However, in the event that any such restriction shall be found to be
void or unenforceable but would be valid and enforceable if some part
or parts of it were deleted or revised, the Employee agrees that such
restriction shall apply with such deletions and/or revisions as may be
necessary to make it valid and effective.
7 Confidential Information
7.1 "Confidential Information" is used herein to mean any information that
pertains to or is in any way connected with the Company or any Group
Company, including explicitly and without limitation any such
information created or discovered by the Employee during the Term.
Confidential Information shall include but not be limited to items set
forth in clauses (a) through (d) immediately following.
(a) Business plans, trade secrets, processes, formulas,
data, know-how, inventions, improvements, techniques,
plans, strategies, forecasts, contracts, agreements,
employee lists, customer lists and suppliers lists.
(b) Information and data pertaining to any aspect of the
Company's or any Group Company's developmental,
financial, technical, marketing, sales or operating
activities, or to the Company's or any Group Company's
organization, results, performance, costs, revenues,
procedures, processes, systems or employees.

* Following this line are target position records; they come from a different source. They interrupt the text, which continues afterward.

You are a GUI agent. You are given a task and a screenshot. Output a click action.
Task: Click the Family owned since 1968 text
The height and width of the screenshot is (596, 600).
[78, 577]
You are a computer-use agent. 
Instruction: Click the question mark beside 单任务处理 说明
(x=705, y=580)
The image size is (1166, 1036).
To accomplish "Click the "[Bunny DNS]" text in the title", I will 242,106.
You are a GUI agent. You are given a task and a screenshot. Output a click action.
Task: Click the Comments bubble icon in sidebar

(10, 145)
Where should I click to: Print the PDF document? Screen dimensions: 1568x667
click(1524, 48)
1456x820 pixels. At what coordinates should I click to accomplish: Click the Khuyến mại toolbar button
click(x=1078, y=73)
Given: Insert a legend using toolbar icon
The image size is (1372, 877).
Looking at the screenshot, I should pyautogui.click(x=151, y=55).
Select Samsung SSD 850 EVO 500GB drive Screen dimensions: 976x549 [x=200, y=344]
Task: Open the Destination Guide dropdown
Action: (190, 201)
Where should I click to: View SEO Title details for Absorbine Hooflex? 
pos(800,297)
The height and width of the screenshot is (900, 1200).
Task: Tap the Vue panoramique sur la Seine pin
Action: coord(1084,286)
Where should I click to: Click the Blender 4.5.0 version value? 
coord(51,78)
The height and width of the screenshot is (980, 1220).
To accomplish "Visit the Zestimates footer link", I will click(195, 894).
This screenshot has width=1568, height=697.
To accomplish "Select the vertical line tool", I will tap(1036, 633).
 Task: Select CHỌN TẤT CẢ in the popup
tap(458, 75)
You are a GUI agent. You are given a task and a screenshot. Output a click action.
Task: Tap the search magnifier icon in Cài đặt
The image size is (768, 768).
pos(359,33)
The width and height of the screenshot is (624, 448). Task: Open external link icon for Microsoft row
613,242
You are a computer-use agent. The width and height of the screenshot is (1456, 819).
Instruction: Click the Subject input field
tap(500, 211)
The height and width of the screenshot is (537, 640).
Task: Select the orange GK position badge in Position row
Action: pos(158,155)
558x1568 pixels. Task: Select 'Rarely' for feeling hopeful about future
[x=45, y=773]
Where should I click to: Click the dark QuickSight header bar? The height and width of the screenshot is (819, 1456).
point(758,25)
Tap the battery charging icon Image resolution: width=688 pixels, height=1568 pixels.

(c) Computer programs and data bases and any information
pertinent to the design or operation of computer
programs and data bases acquired, developed, sold or
used by the Company or any Group Company or its
employees; and information or data pertinent to any
programming techniques or processes connected with
these computer programs or data bases.
(d) Documentation, samples, models or prototypes, or parts
thereof developed by or in conjunction with any
marketing, sales or operational program undertaken by
the Company or any Group Company.
Without limitation to the foregoing, information or data shall be
considered as Confidential Information in connection herewith whenever
the confidential or proprietary status of the information or data is
indicated orally or in writing by the disclosing party, or in any
context in which the disclosing party reasonably communicated or the
receiving party should reasonably have understood that the information
or data should be treated as confidential, whether or not the specific
words "confidential" or "proprietary" are used.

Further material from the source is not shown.